Aim of the exercise: Copy the rows from the line with "Given: Click the" through the end of the rows, both ends included, and leave the pictures out.

Data provided:
★ ★ ★ ★
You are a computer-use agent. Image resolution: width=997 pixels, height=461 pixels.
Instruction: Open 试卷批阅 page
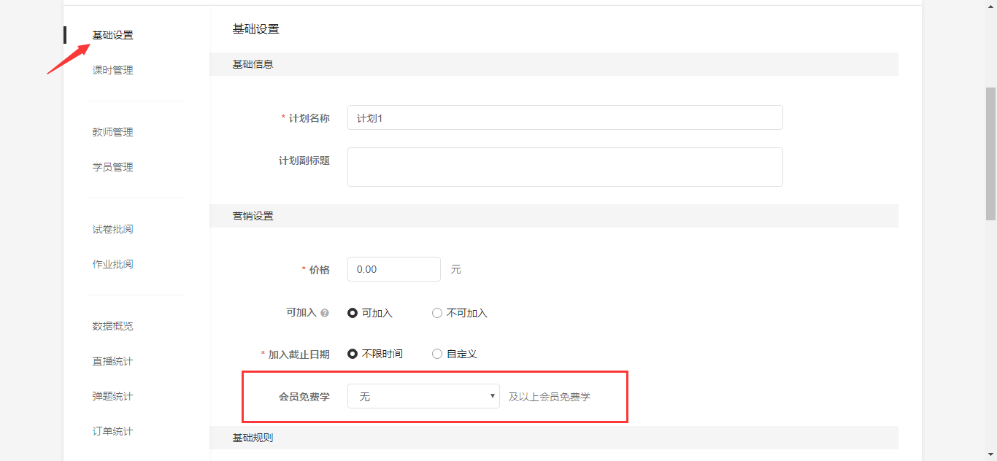click(112, 229)
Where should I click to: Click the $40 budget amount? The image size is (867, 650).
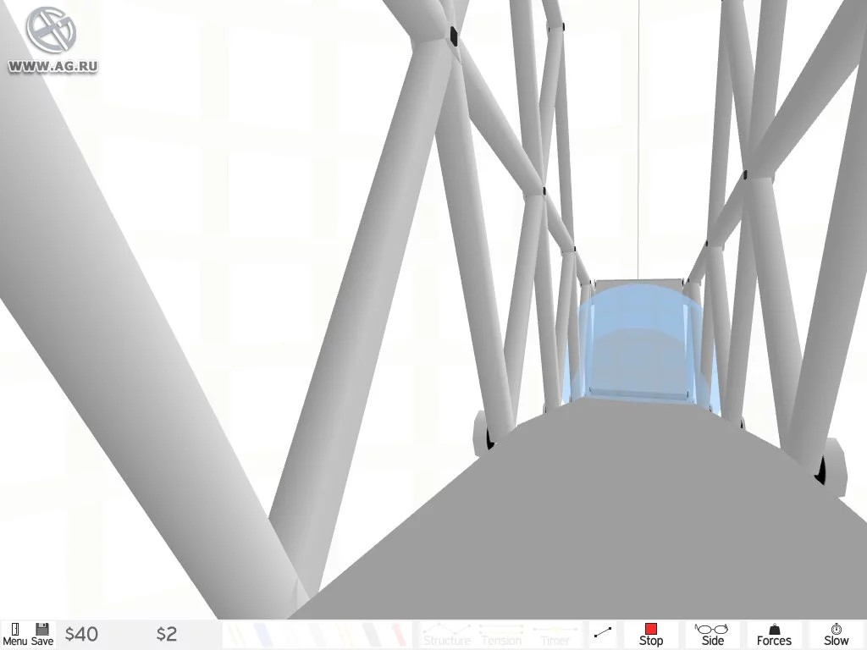(x=81, y=634)
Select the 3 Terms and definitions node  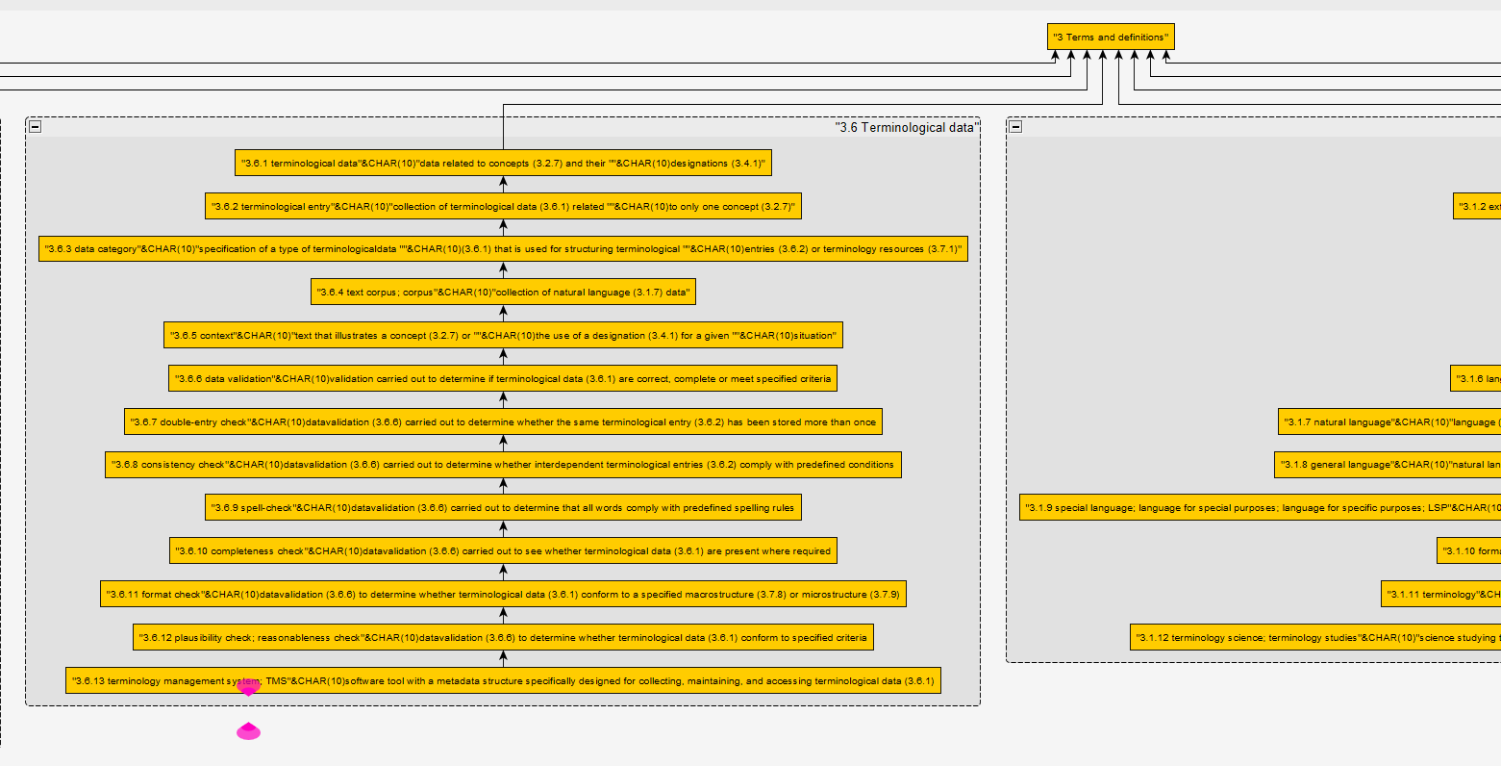point(1111,38)
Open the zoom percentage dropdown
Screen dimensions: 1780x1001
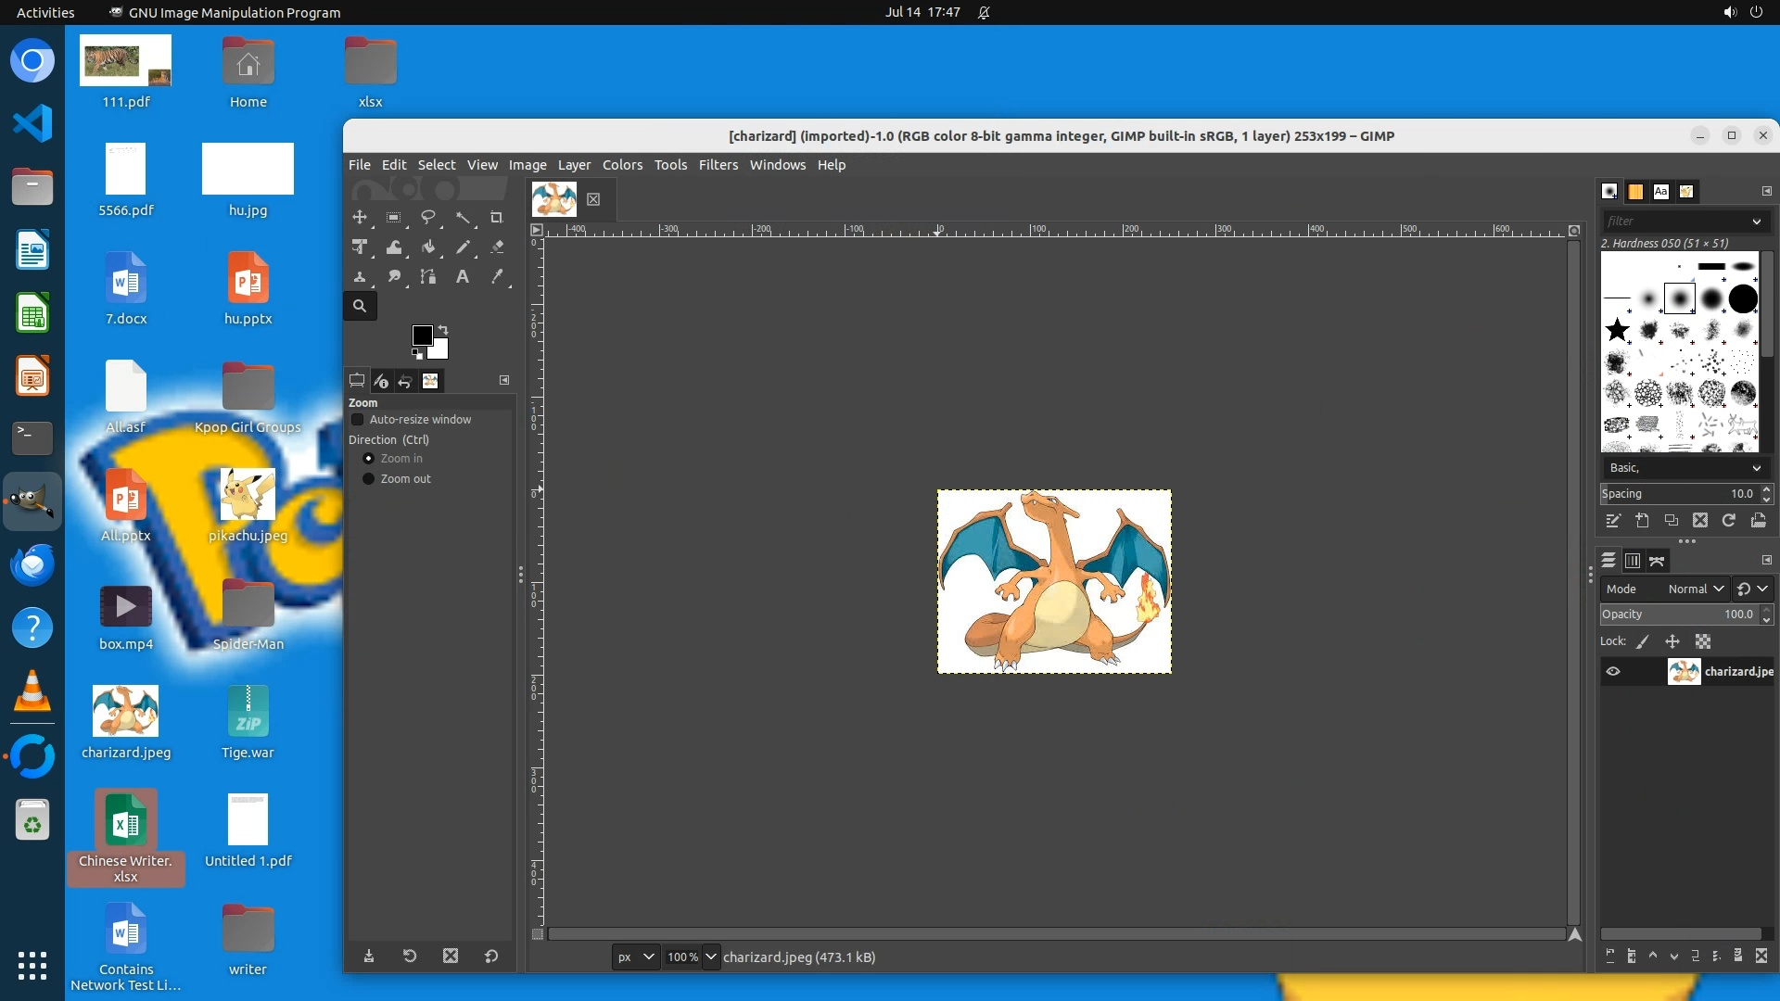[711, 957]
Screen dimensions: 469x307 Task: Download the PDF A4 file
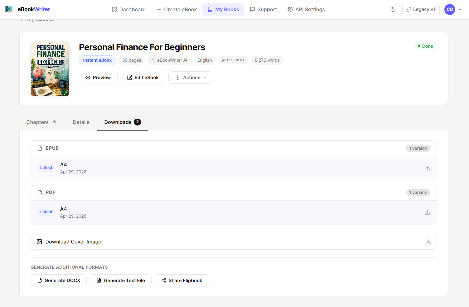coord(427,212)
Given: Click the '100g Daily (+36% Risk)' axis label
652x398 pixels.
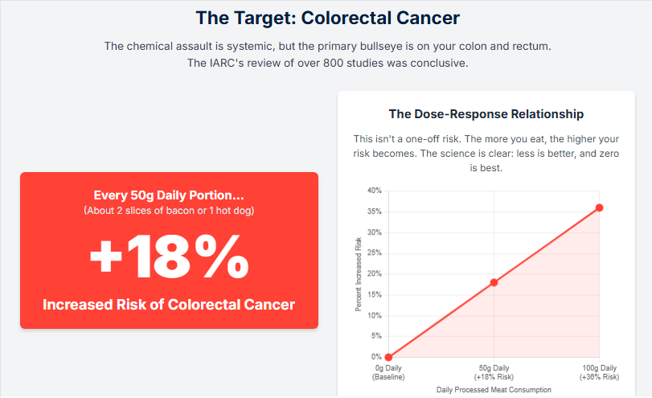Looking at the screenshot, I should click(x=599, y=372).
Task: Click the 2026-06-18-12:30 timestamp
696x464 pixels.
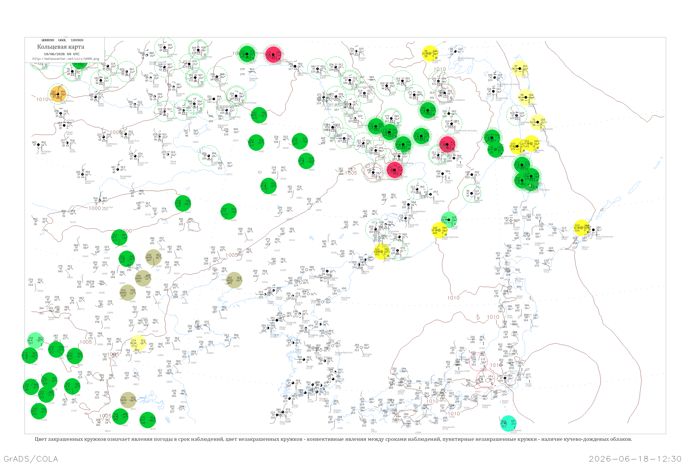Action: click(635, 459)
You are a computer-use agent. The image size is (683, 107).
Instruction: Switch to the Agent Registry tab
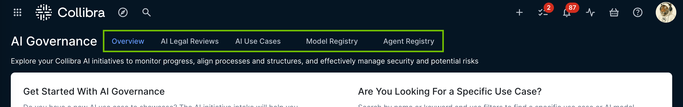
★ ★ ★ ★
Completed task:
Given: Click the '100g Daily (+36% Risk)' axis label
652x398 pixels.
Looking at the screenshot, I should click(x=599, y=372).
Task: Click the 2026-06-18-12:30 timestamp
696x464 pixels.
Action: click(635, 459)
You are a computer-use agent. The image size is (683, 107).
Instruction: Switch to the Agent Registry tab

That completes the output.